WHAT TO DO:
a) In the Castrol India earnings article, what EBITDA did the company report for the October-December quarter?
b) Please repeat the Castrol India earnings article between "However, revenue from" and "a year ago.", inclusive.

EXTRACTED TEXT:
-- -- --
Castrol India Q3 profit dips 10% but revenue hits 20-year high

Castrol India reported a 9.9% year-on-year decline in its net profit for the third quarter, which stood at Rs 244 crore. However, the company achieved its highest quarterly revenue in two decades at Rs 1,440 crore, marking 6.4% growth. For the full financial year 2025, the company delivered its highest-ever annual revenue of Rs 5,722 crore. Alongside the results, the company announced a final dividend of Rs 5.25 per share.

Key Points: Castrol India Q3 profit down 10%, revenue at 20-year peak

  • Q3 net profit down 9.9%
  • Revenue hits 20-year quarterly high
  • Full-year revenue at record Rs 5,722 crore
  • Final dividend of Rs 5.25 per share announced
  • Volume growth of 8% in Q3
2 min read

Lubricant maker Castrol India logs 10 pc decline in Q3 net profit

Castrol India's Q3 net profit fell 9.9% to Rs 244 crore, but quarterly revenue hit a 20-year high of Rs 1,440 crore. Full-year revenue reached a record.

"As Castrol globally enters its next phase, our approach in India remains unchanged... - Saugata Basuray"

Mumbai, Feb 3

Castrol India Limited on Tuesday reported a 9.9 per cent decline in its net profit for the third quarter of the current financial year, even as the company posted its highest quarterly revenue in the last two decades.

The lubricant maker said its net profit for the October-December quarter stood at Rs 244 crore, which was 9.9 per cent lower compared to Rs 271 crore in the same period last financial year (Q3 FY25).

However, revenue from operations rose by 6.4 per cent year-on-year to Rs 1,440 crore from Rs 1,354 crore -- making it the company's strongest quarterly revenue performance in 20 years.

The company's EBITDA, a key measure of operating performance, came in at Rs 368.5 crore, slightly lower than Rs 376.4 crore reported a year ago.

The EBITDA margin also slipped to 25.6 per cent from 27.8 per cent in the corresponding quarter last financial year, as per its regulatory filing.
-- -- --
ENTRIES PROVIDED:

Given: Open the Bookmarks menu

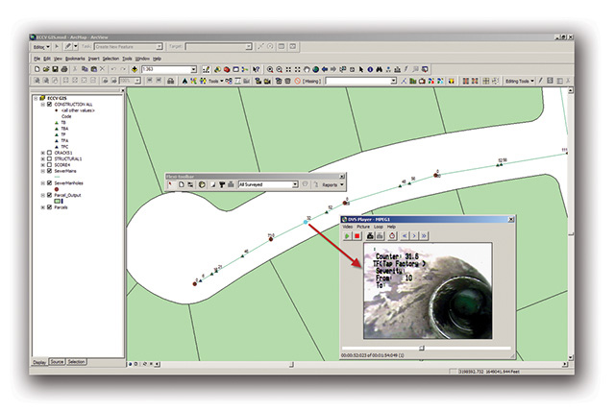Looking at the screenshot, I should [76, 59].
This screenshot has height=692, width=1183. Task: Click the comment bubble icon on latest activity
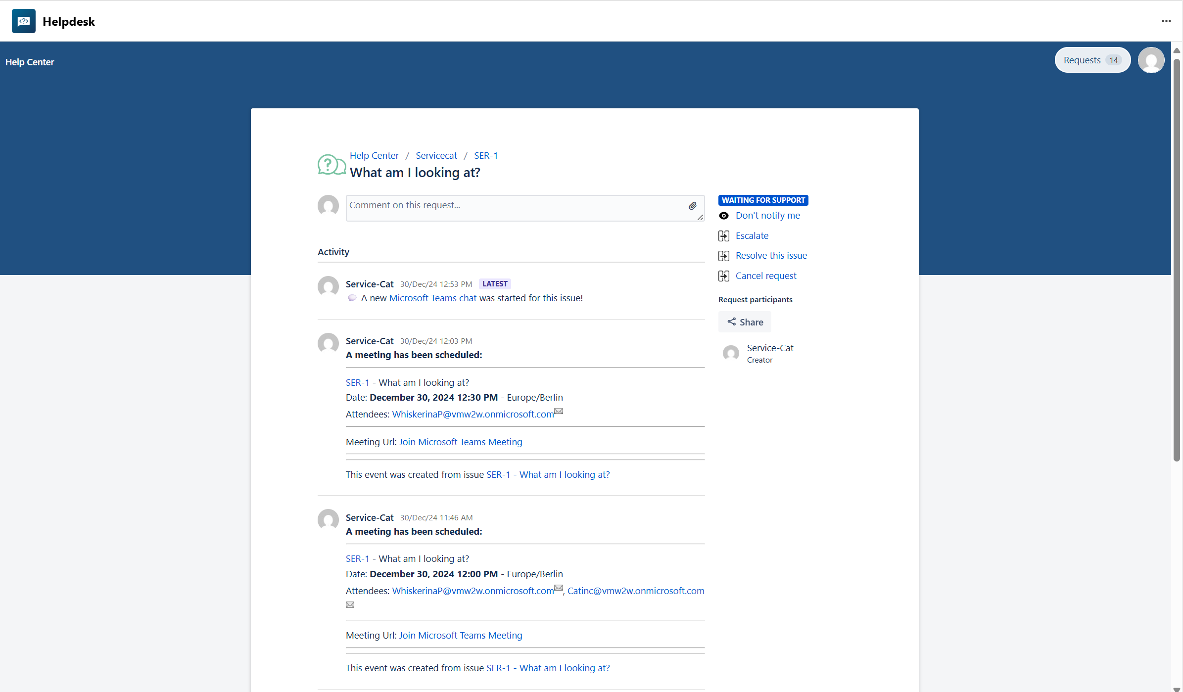[352, 297]
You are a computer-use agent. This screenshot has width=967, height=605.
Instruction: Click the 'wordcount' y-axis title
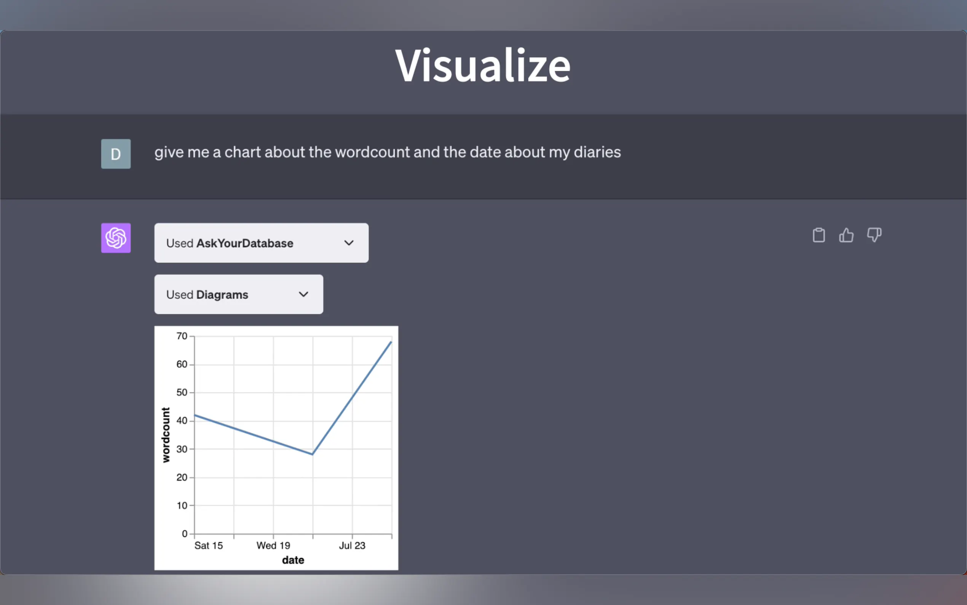[165, 435]
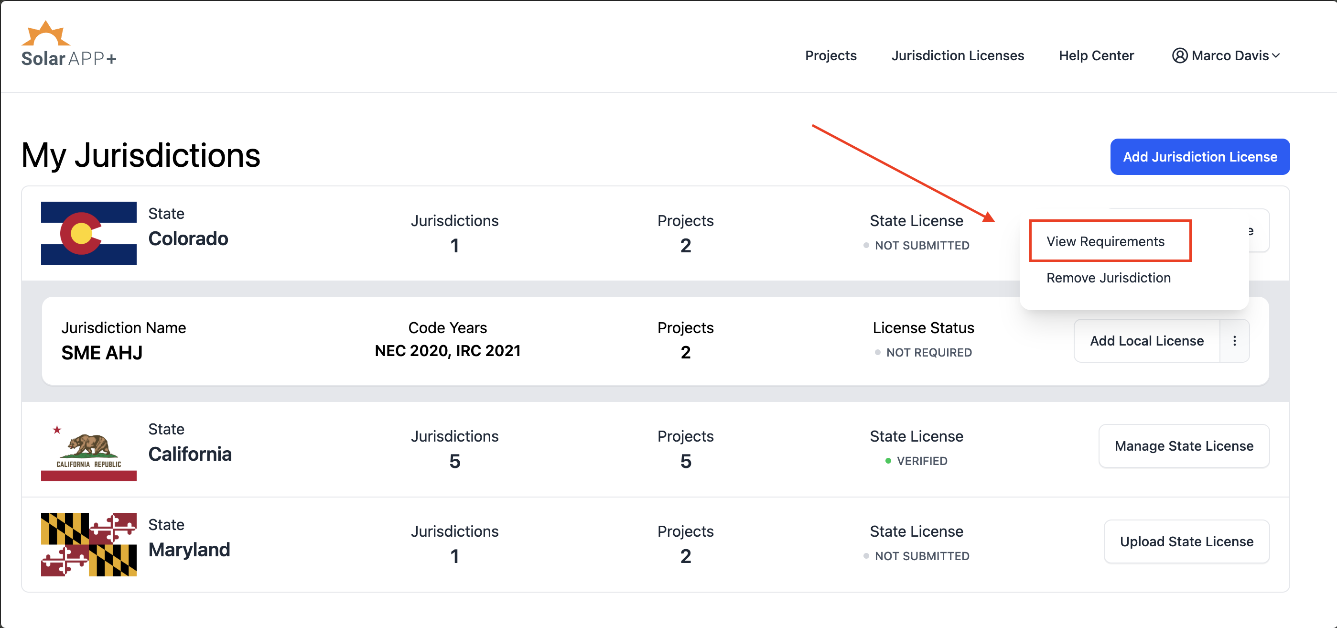Viewport: 1337px width, 628px height.
Task: Click Upload State License for Maryland
Action: [1186, 541]

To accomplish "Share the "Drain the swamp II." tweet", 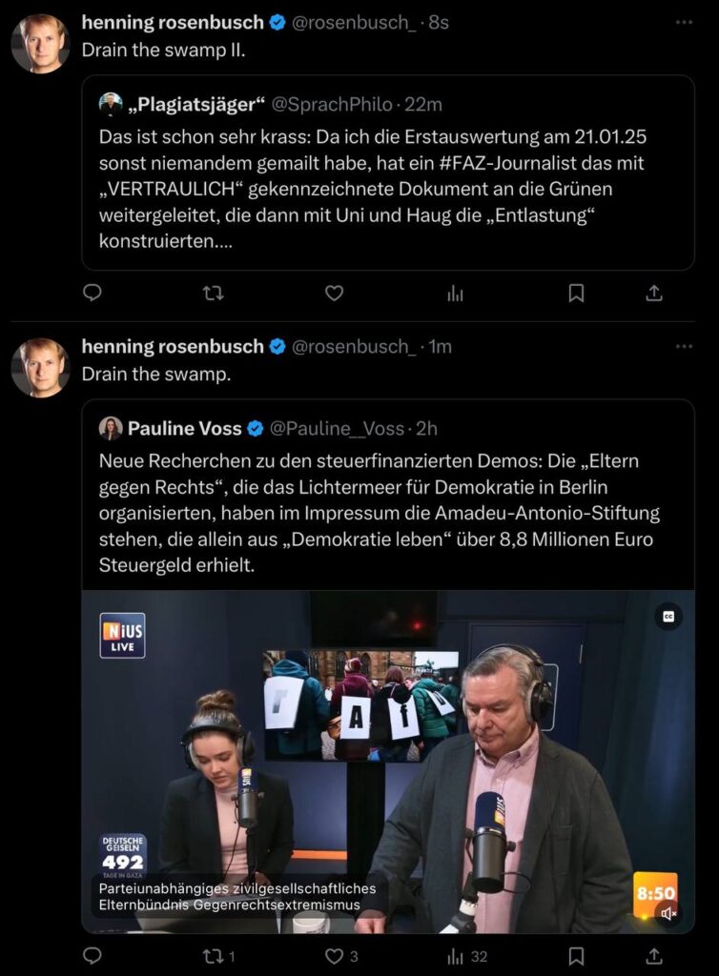I will (654, 294).
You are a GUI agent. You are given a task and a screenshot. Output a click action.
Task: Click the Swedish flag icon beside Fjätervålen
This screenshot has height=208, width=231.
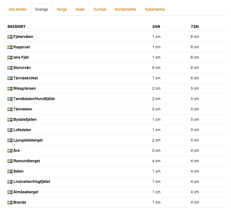pyautogui.click(x=10, y=37)
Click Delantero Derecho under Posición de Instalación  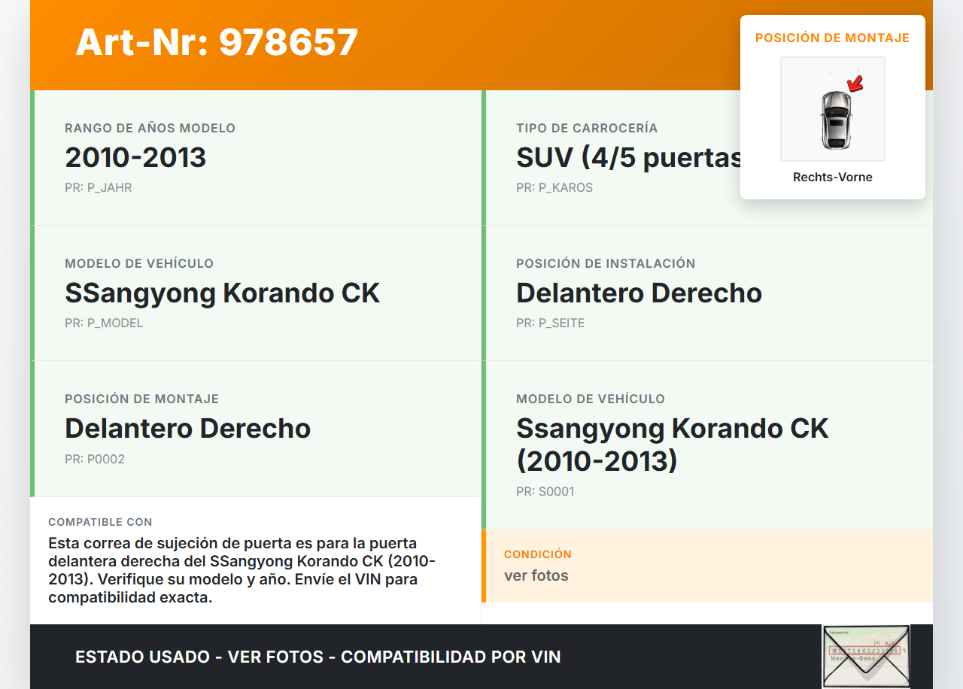coord(639,293)
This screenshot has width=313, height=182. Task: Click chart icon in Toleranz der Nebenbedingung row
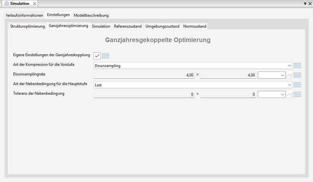click(290, 95)
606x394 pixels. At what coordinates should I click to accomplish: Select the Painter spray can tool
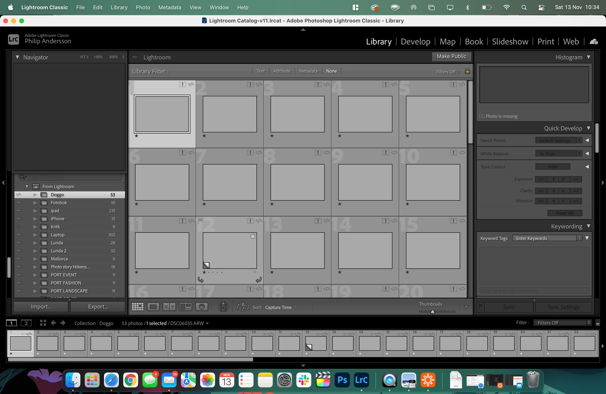click(223, 307)
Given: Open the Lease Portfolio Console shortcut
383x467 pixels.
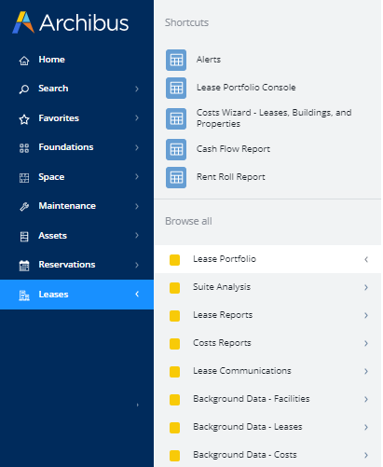Looking at the screenshot, I should 246,88.
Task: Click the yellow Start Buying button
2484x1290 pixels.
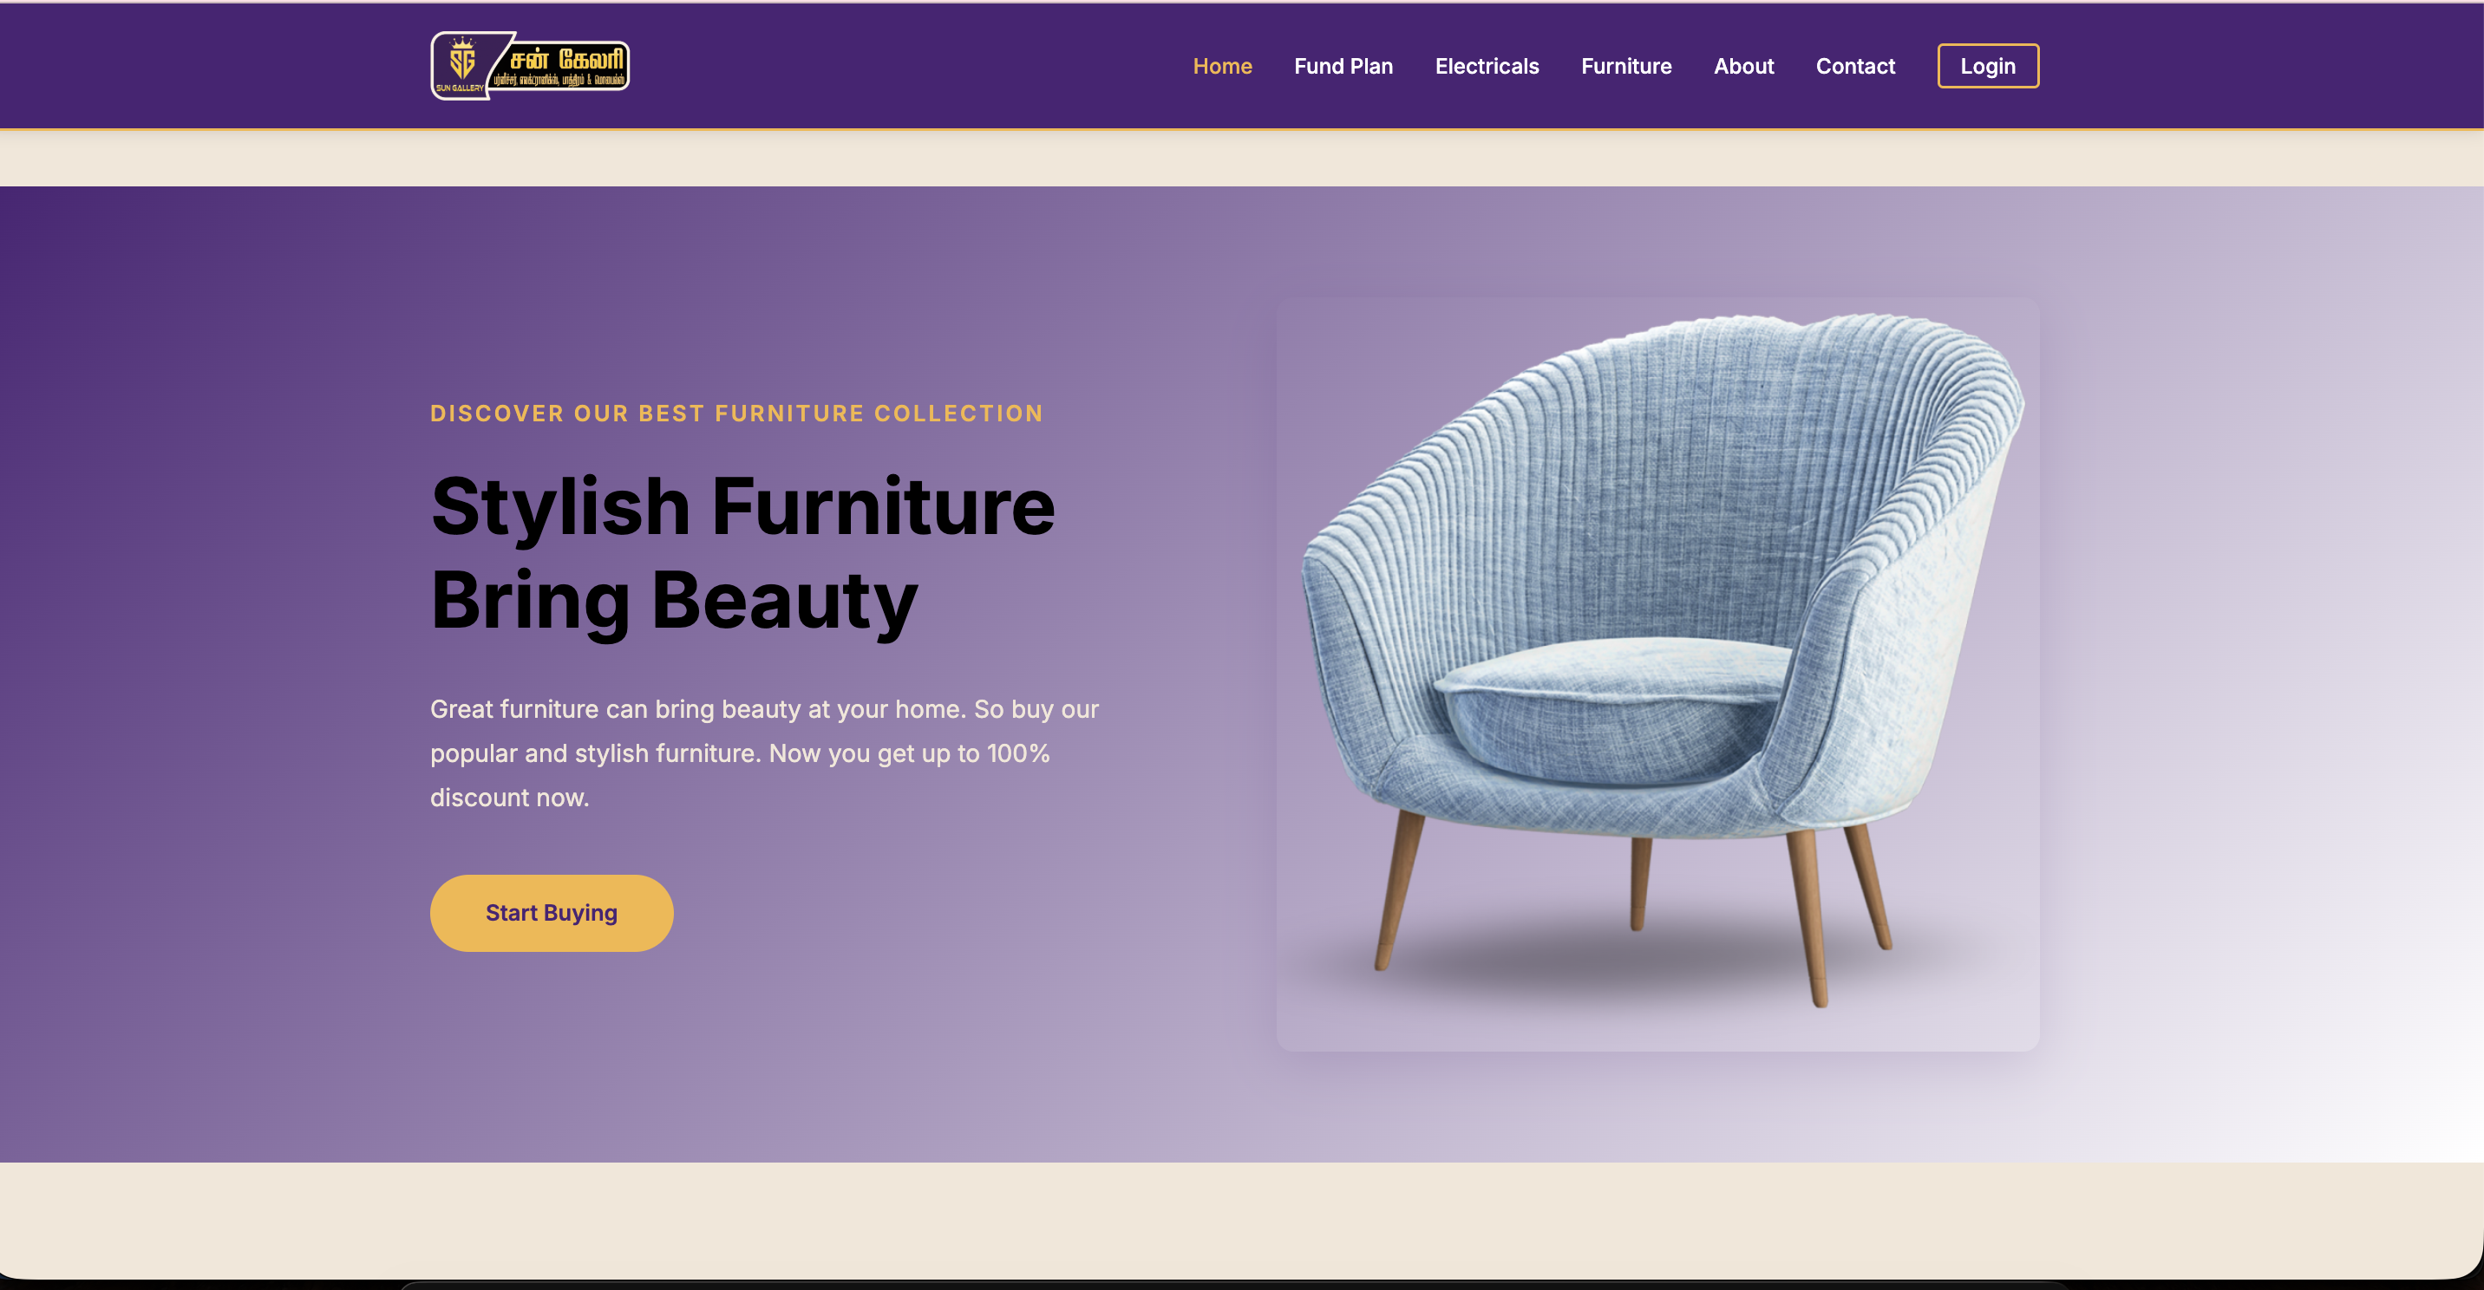Action: click(552, 913)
-- -- --
RESPONSES IN ORDER:
a) Rs 368.5 crore

b)
However, revenue from operations rose by 6.4 per cent year-on-year to Rs 1,440 crore from Rs 1,354 crore -- making it the company's strongest quarterly revenue performance in 20 years.

The company's EBITDA, a key measure of operating performance, came in at Rs 368.5 crore, slightly lower than Rs 376.4 crore reported a year ago.